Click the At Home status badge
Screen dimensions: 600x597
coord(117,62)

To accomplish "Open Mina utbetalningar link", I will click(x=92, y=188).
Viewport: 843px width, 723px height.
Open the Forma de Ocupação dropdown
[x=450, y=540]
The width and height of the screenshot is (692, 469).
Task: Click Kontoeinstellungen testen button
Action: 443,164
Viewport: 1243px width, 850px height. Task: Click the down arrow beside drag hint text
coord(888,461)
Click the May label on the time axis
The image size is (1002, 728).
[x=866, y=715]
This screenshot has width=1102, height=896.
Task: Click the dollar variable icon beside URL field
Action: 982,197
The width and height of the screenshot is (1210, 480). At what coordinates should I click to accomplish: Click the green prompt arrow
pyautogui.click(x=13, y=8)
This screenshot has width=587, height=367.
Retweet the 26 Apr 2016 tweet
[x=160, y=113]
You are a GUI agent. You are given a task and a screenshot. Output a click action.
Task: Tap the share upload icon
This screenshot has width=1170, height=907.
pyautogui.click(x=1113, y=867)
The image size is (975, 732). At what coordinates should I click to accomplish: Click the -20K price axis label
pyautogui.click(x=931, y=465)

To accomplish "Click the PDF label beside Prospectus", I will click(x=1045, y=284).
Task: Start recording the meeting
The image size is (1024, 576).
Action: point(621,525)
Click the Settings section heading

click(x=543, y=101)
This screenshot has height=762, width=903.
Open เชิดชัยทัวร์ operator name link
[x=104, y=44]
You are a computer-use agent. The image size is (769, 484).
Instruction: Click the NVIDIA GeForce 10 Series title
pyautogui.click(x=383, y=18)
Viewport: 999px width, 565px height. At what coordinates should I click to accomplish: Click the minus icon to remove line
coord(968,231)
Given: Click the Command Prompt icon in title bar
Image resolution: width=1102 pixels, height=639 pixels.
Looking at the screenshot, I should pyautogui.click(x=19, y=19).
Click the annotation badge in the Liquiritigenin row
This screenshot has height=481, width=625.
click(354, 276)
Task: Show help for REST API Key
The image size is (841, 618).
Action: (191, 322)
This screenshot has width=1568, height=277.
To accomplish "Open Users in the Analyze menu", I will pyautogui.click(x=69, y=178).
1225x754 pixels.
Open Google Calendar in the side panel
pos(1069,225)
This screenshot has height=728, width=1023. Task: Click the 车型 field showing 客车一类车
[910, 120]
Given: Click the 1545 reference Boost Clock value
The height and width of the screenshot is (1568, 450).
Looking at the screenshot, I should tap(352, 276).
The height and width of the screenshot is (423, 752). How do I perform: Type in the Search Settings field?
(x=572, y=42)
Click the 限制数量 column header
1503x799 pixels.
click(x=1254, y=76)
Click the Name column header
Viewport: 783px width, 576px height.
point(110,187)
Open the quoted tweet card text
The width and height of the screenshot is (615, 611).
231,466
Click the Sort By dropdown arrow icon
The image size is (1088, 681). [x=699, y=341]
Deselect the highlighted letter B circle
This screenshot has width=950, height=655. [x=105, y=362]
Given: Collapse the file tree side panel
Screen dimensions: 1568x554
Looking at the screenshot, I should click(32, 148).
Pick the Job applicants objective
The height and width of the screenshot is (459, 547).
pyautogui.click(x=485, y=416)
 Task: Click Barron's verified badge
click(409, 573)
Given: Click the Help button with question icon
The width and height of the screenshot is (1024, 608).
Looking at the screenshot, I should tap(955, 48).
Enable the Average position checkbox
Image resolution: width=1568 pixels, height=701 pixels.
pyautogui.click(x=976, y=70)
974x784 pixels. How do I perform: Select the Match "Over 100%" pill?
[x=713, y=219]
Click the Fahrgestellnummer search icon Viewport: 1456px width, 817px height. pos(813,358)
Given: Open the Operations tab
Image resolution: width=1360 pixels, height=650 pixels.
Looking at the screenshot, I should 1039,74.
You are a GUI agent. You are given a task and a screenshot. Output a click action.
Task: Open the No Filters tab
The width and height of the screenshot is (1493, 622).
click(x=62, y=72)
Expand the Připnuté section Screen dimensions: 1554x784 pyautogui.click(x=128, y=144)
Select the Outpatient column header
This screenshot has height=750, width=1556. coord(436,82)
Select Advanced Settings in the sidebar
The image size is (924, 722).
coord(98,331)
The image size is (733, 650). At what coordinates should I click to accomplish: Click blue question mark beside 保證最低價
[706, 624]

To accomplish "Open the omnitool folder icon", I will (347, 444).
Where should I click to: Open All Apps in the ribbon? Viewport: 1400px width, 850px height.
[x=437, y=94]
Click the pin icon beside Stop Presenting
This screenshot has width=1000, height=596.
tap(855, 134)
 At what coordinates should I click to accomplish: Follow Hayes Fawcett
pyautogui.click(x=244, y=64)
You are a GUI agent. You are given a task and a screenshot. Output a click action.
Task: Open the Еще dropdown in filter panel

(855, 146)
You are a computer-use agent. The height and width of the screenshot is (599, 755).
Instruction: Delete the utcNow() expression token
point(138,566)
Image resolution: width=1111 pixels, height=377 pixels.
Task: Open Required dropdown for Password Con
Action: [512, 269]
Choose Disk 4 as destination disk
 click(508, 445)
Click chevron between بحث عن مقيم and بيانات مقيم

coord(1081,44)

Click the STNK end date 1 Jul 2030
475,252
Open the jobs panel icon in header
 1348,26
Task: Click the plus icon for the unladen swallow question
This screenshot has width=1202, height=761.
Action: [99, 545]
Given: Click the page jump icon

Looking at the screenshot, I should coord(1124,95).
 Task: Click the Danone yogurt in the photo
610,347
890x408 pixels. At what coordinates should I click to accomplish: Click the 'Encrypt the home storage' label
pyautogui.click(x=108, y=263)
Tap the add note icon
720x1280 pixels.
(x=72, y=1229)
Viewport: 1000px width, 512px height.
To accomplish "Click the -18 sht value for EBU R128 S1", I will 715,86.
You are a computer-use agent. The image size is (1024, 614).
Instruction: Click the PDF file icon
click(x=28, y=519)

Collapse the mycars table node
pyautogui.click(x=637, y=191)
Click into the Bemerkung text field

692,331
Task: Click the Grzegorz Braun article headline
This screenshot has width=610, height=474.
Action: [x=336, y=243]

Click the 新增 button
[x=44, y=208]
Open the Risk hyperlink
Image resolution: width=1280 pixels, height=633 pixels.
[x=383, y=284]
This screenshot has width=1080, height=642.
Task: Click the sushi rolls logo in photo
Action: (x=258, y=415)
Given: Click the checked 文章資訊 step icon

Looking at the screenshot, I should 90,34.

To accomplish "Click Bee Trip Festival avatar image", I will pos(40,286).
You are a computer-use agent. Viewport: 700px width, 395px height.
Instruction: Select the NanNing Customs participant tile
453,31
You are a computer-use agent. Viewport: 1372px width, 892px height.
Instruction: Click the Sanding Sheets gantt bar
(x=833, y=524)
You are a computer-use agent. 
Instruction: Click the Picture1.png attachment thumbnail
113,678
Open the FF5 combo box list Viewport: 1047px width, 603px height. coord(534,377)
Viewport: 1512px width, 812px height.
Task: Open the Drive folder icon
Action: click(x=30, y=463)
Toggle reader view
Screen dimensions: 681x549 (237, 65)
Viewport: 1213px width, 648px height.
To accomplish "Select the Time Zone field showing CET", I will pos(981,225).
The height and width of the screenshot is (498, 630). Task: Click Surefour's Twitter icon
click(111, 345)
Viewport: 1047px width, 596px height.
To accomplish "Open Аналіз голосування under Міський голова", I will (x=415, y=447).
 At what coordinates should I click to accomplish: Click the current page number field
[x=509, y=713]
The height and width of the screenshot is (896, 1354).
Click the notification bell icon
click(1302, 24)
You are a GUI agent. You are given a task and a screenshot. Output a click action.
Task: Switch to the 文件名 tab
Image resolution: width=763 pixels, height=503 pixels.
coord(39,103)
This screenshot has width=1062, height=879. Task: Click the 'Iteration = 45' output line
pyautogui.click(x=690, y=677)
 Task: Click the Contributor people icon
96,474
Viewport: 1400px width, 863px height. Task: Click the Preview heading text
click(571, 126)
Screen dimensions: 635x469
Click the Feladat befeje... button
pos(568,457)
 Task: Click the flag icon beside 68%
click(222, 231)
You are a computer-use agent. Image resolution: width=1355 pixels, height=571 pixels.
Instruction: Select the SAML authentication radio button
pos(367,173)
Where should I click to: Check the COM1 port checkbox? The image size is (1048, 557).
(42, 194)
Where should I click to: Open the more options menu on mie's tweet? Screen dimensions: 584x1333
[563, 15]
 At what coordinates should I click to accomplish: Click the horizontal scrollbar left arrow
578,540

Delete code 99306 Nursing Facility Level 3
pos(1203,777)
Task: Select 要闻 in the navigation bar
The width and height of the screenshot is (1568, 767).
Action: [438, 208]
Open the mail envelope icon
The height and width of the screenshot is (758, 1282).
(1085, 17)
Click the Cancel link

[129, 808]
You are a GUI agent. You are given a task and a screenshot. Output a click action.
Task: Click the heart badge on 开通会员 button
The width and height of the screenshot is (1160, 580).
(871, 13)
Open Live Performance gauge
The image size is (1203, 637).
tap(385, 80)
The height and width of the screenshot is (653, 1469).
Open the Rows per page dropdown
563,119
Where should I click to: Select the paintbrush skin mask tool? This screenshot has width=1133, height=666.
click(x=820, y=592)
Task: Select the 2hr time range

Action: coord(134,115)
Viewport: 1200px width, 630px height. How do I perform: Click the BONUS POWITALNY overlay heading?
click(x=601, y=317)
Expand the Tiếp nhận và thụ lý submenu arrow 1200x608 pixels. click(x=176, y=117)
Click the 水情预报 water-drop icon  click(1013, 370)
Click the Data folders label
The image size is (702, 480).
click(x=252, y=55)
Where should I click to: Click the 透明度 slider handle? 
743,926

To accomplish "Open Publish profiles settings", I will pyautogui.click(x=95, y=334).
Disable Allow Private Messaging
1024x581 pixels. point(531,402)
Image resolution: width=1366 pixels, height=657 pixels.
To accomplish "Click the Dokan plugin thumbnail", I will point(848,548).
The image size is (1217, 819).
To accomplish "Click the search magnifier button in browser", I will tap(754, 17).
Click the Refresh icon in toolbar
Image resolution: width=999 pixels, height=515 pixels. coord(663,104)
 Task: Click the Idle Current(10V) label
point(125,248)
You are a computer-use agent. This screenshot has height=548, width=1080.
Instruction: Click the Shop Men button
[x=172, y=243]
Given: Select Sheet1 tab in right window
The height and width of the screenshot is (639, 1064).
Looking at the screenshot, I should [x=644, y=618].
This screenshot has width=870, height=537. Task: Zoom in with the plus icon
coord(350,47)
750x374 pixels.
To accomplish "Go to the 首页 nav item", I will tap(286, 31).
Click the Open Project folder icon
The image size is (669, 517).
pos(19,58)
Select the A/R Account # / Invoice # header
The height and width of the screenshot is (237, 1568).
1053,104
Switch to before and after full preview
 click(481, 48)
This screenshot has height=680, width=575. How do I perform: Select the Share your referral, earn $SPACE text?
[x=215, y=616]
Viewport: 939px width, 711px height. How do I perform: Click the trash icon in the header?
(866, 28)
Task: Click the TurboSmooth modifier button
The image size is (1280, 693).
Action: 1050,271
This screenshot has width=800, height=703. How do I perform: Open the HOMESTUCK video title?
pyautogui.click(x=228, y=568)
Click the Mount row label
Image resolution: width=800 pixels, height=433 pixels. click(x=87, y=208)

** WORK INSTRUCTIONS **
Which lines of the data include the string "value"? Find them and copy each one.

** EXPECTED ANSWER **
Given: Click the 1545 reference Boost Clock value
To accomplish "Click the -18 sht value for EBU R128 S1", I will 715,86.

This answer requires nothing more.